Recently, all about me.

A bit of self-promotion. Forgive me. I’ll be brief.

  • My TAIGA fisking post from a while back is featured prominently in Walt Crawford’s most recent Cites & Insights (March 2010) (pdf, html) with quite a bit of value-added comment from Walt on TAIGA, the Darien Statements and other topics. Thanks, Walt.

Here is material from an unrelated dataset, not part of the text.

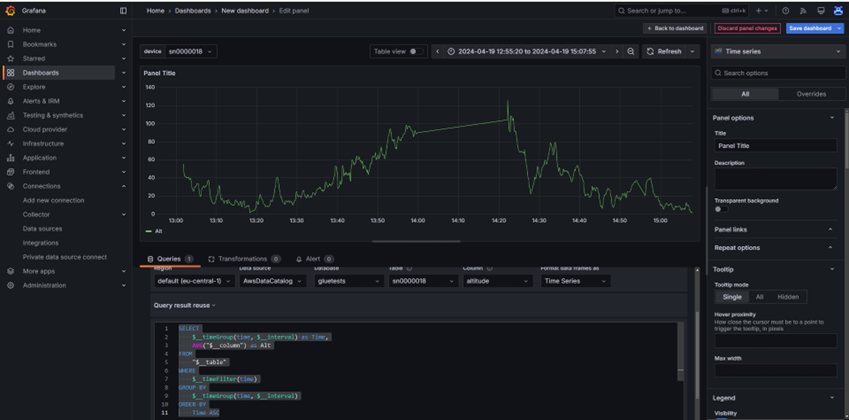Click the zoom out time range icon
This screenshot has height=420, width=849.
(631, 51)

  • I’m flattered to be mentioned in Graham Lavender’s presentation at the recent Web2.You conference in Montreal. His very fine presentation was on Blogs and Twitter for Individuals and Institutions. No doubt referring to my 2008 presentation at Web2.You, on slide 3 he mentions that “Everything I know about blogging I learned from John Dupuis.” An exaggeration to be sure, but I appreciate the thought. Thanks!
  • For those of you attending the Ontario Library Association Super Conference 2010 next week, Janice Mutz and I will be partially reprising my 2008 OLA presentation on My Job in 10 Years. Janice and I met after that presentation and started a dialogue about redoing and re-imagining the session as something less of a presentation and more of a unconference-y conversation. And that’s what we’re aiming for this time around and we’ve tried to reflect that in the title of the session — Our Job in 10 Years.

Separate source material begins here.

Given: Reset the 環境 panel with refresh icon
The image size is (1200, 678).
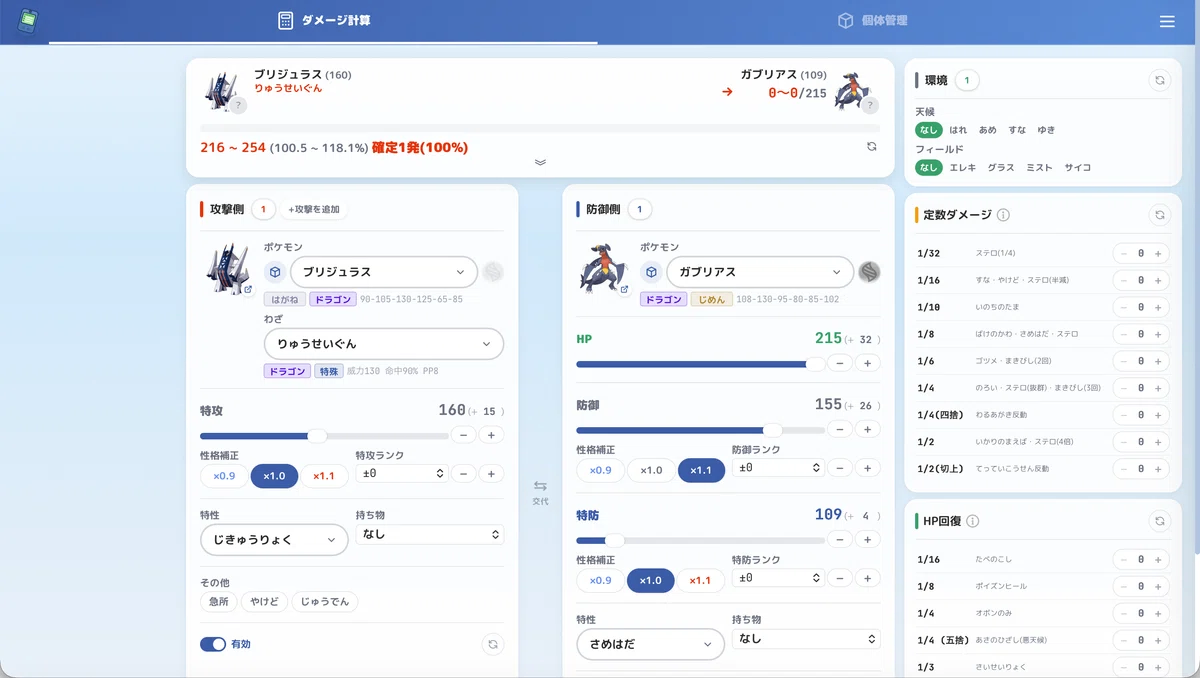Looking at the screenshot, I should coord(1159,80).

    We’re up on Thursday, February 25th at 9:05 am.

    Our Job in 10 Years: The future of academic libraries

    John Dupuis, Science Librarian, York University Libraries;
    Janice Mutz, Information Literacy Librarian, Chancellor Paterson Library, Lakehead University

    Time to look into those crystal balls! The world is changing, libraries are changing, students are changing. This volatile environment is challenging academic librarians to evolve our practice in unexpected ways. The best way to prepare for change is to think about it, discuss it, and maybe (this is a big maybe!), anticipate the way things might change. This presentation is just such an exercise. Join this panel of front-line academic librarians as we explore these issues and come prepared to give us your two cents worth!

    Convenor: Sarah Forbes, University of Toronto Scarborough

    (BTW, thanks, Bruce, for the kind words!)

Comments

  1. #1 walt crawford
    February 17, 2010

    You’re welcome. Your fisking made a great backbone for a piece I’m reasonably proud of. (Hmm. As much as I generally dislike neologisms, I took to “fisking” right away. Probably a deep personality defect.)

  2. #2 John Dupuis
    February 18, 2010

    The C&I piece on TAIGA is very good and much appreciated. It was nice to see so plainly that I wasn’t the only one to react negatively to it.

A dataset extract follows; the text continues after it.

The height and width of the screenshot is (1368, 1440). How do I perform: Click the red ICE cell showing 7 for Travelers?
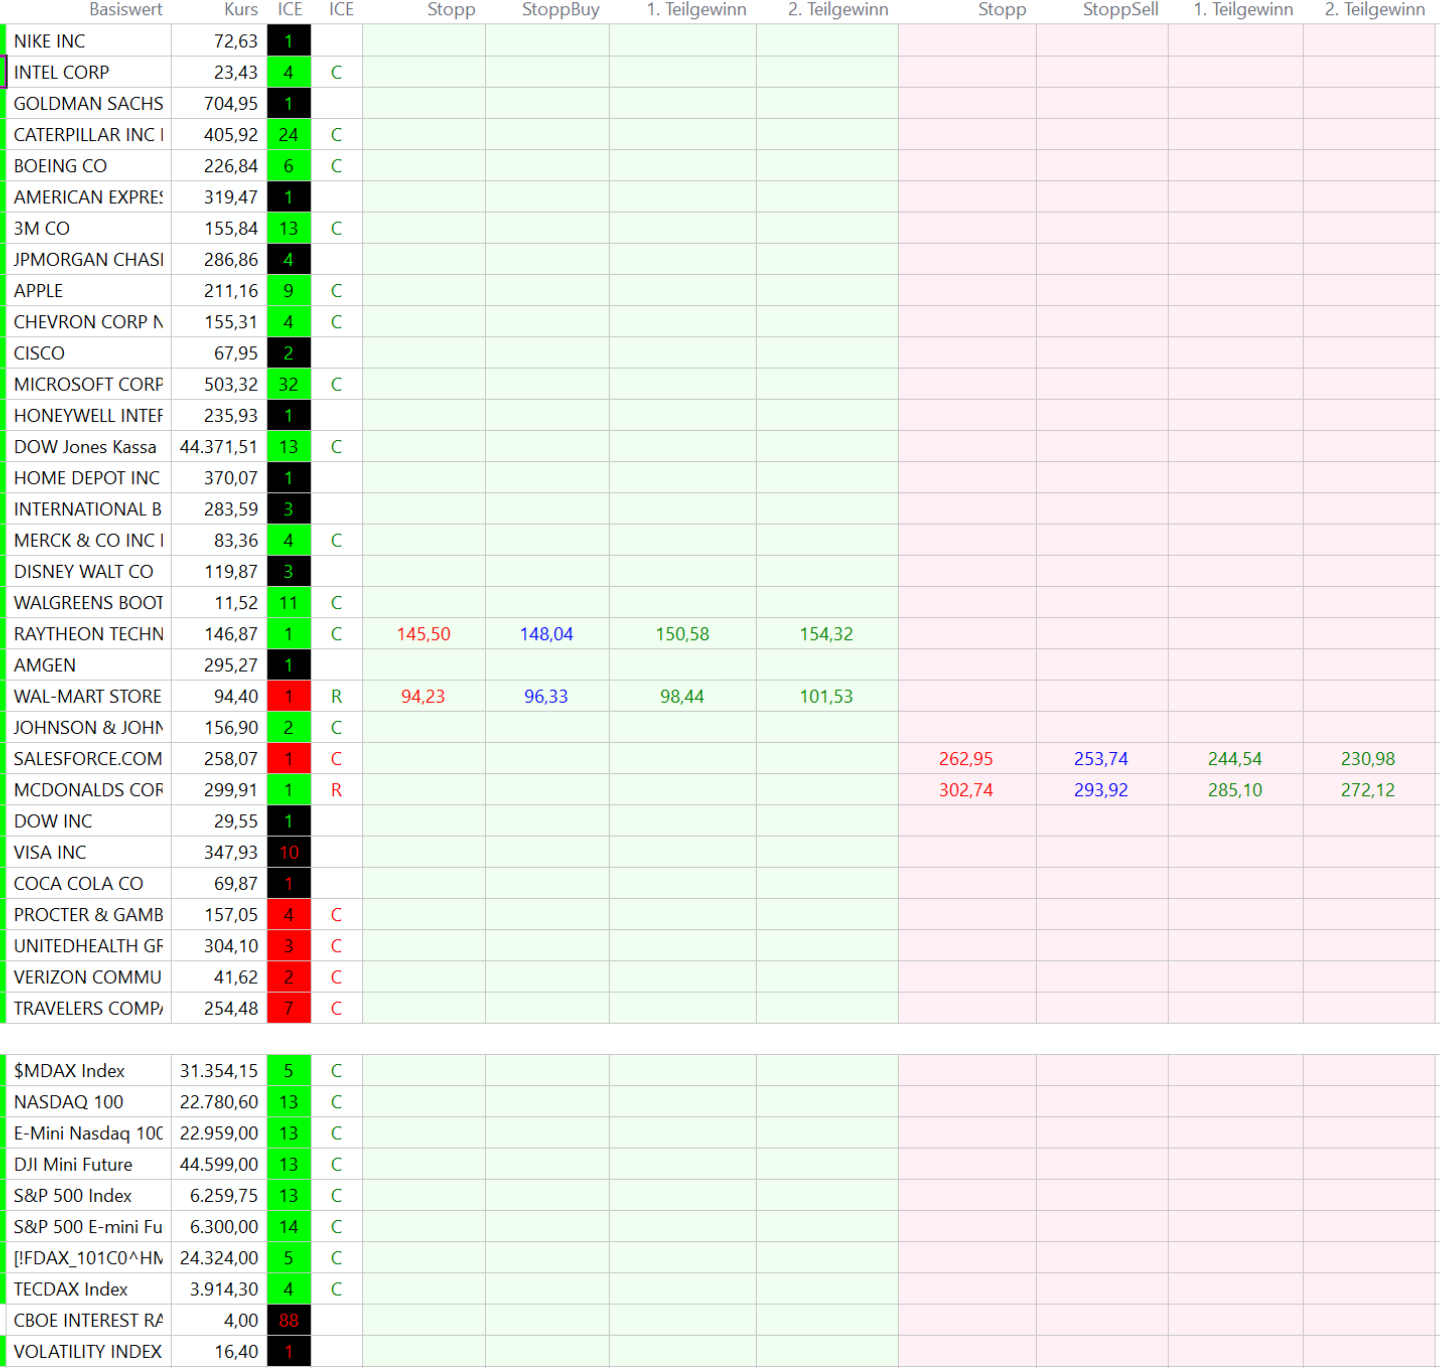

    What I find interesting nearly a year later is re-reading my own post. I almost never do angry posts like that — probably only a small handful in 7+ years — so it takes a lot to get me going.

  3. #3 Graham Lavender
    February 18, 2010

    I was indeed mostly referring to your Web 2.You 2008 talk, but you also gave me some more good advice by email later, so thanks again! Videos of Web 2.You 2010 should be up soon at http://web2pointyou.pbworks.com/

  4. #4 John Dupuis
    February 18, 2010

    You’re welcome. I’m looking forward to the videos.

  5. #5 Bruce
    February 25, 2010

    Thanks for mentioning me in this post. :-)

    I do have a follow up question from today’s OLA session. You suggested that librarians should seek out non-library conferences. I can certainly see some reasons for this. Would you suggest any in particular? Two ideas suggest themselves to me; either attend something purely for inspiration and ideas (e.g. TED) or something related to a discipline you support (e.g. if you are a history librarian, then attend a history conference).

  6. #6 John Dupuis
    February 25, 2010

    Bruce, you’re welcome.

    As to which non-library conferences to go to, I would mostly suggest discipline-related ones for subject librarians. I think it’s really important to keep in touch with the people we support and to understand how they do their work. Aside from that, tech conferences, education, social media…whatever seems to make sense in your context.